» **GIVEN INSTRUCTION**
Please reproduce the lines verbatim, starting at the line that contains "Given: Click the white line beside Welcome!" and ending at the line that contains "Action: [350, 154]", with both of those lines included.

>> BEGIN DATA EXCERPTS

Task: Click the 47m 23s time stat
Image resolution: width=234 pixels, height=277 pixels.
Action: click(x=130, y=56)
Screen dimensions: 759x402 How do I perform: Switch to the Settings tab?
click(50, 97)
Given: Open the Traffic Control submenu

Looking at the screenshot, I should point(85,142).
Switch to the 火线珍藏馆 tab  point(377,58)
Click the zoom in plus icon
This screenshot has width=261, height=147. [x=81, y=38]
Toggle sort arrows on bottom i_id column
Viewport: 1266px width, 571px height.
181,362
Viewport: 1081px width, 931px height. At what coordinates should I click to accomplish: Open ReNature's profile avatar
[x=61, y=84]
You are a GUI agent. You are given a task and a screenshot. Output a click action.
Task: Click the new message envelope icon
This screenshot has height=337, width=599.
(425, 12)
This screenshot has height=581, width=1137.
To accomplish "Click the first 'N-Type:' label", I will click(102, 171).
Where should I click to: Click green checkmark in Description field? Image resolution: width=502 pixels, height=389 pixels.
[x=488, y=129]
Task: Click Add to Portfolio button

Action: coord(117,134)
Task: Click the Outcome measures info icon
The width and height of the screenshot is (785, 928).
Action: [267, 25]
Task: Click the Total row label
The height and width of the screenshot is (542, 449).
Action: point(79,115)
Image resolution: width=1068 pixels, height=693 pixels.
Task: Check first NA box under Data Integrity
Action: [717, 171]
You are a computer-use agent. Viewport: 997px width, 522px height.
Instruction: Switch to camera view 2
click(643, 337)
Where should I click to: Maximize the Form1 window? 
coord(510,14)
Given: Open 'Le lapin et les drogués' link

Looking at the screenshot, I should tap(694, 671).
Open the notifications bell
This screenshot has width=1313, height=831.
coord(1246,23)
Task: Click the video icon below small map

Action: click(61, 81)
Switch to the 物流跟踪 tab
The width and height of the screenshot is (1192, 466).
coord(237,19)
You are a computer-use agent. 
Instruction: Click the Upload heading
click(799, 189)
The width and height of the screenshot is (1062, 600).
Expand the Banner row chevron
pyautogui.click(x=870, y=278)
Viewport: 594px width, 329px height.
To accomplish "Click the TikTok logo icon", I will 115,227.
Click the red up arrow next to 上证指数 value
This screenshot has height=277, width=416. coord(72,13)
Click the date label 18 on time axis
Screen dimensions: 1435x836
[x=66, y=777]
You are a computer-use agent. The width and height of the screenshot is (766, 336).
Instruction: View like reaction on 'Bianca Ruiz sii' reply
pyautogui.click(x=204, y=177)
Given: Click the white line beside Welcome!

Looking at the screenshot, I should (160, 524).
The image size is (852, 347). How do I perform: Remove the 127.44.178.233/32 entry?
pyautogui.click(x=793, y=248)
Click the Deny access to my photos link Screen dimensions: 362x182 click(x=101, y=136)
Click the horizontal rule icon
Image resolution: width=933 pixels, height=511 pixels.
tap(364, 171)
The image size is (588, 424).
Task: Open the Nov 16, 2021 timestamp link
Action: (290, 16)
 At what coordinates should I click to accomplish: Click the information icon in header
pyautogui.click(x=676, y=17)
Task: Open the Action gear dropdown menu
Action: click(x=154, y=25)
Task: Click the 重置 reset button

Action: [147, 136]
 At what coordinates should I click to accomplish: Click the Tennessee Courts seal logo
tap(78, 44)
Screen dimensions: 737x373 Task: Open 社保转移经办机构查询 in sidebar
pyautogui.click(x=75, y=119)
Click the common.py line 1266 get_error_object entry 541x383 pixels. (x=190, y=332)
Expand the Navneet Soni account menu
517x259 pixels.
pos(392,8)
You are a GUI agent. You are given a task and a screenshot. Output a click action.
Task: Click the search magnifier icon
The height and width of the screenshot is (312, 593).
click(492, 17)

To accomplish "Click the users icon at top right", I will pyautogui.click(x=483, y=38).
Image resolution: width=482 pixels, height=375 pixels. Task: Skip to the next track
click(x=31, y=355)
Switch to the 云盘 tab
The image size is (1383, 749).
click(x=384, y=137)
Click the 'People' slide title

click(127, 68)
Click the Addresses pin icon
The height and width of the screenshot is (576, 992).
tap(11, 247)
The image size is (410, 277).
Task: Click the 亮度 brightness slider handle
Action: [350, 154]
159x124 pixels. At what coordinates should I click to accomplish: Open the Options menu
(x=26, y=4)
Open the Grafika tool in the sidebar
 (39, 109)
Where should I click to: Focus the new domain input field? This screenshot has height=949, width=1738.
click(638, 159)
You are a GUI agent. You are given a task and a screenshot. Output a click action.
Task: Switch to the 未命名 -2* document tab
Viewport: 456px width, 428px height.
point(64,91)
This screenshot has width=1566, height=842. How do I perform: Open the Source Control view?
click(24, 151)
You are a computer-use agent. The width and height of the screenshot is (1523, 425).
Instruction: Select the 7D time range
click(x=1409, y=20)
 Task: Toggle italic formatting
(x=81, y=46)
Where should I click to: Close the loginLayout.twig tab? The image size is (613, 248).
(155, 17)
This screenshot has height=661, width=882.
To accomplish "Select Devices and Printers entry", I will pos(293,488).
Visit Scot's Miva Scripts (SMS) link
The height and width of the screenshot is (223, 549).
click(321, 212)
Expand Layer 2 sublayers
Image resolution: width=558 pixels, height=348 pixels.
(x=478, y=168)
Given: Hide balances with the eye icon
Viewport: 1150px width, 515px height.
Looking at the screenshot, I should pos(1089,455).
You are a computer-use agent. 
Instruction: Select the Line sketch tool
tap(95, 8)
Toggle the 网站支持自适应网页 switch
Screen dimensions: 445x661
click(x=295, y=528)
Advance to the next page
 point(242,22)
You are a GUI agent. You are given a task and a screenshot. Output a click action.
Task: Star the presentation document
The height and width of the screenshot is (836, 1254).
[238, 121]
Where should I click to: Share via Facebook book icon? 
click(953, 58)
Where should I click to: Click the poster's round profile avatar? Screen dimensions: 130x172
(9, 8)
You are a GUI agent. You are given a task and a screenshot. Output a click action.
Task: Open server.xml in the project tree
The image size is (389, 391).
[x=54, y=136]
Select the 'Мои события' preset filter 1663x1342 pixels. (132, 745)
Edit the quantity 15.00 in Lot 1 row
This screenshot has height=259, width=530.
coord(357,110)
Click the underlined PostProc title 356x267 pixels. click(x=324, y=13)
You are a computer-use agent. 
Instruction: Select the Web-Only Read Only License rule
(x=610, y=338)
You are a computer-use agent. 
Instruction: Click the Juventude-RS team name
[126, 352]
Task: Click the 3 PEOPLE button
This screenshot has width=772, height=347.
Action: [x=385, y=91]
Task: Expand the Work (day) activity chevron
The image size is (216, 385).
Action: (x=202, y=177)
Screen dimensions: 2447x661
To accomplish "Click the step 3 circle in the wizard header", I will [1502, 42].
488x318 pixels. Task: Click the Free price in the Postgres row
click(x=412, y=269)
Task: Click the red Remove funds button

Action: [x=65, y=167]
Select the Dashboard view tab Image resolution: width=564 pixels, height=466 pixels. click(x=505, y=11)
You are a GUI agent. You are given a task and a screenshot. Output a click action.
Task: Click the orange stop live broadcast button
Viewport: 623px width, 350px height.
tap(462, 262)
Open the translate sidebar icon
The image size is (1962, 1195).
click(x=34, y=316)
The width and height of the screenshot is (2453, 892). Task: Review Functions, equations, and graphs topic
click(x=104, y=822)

>> END DATA EXCERPTS

» **RESULT BELOW**
Given: Click the white line beside Welcome!

Looking at the screenshot, I should (160, 524).
The image size is (852, 347). How do I perform: Remove the 127.44.178.233/32 entry?
pyautogui.click(x=793, y=248)
Click the Deny access to my photos link Screen dimensions: 362x182 click(x=101, y=136)
Click the horizontal rule icon
Image resolution: width=933 pixels, height=511 pixels.
tap(364, 171)
The image size is (588, 424).
Task: Open the Nov 16, 2021 timestamp link
Action: (290, 16)
 At what coordinates should I click to accomplish: Click the information icon in header
pyautogui.click(x=676, y=17)
Task: Open the Action gear dropdown menu
Action: click(x=154, y=25)
Task: Click the 重置 reset button

Action: [147, 136]
 At what coordinates should I click to accomplish: Click the Tennessee Courts seal logo
tap(78, 44)
Screen dimensions: 737x373 Task: Open 社保转移经办机构查询 in sidebar
pyautogui.click(x=75, y=119)
Click the common.py line 1266 get_error_object entry 541x383 pixels. (x=190, y=332)
Expand the Navneet Soni account menu
517x259 pixels.
pos(392,8)
You are a GUI agent. You are given a task and a screenshot. Output a click action.
Task: Click the search magnifier icon
The height and width of the screenshot is (312, 593).
click(492, 17)

To accomplish "Click the users icon at top right", I will pyautogui.click(x=483, y=38).
Image resolution: width=482 pixels, height=375 pixels. Task: Skip to the next track
click(x=31, y=355)
Switch to the 云盘 tab
The image size is (1383, 749).
click(x=384, y=137)
Click the 'People' slide title

click(127, 68)
Click the Addresses pin icon
The height and width of the screenshot is (576, 992).
tap(11, 247)
The image size is (410, 277).
Task: Click the 亮度 brightness slider handle
Action: [350, 154]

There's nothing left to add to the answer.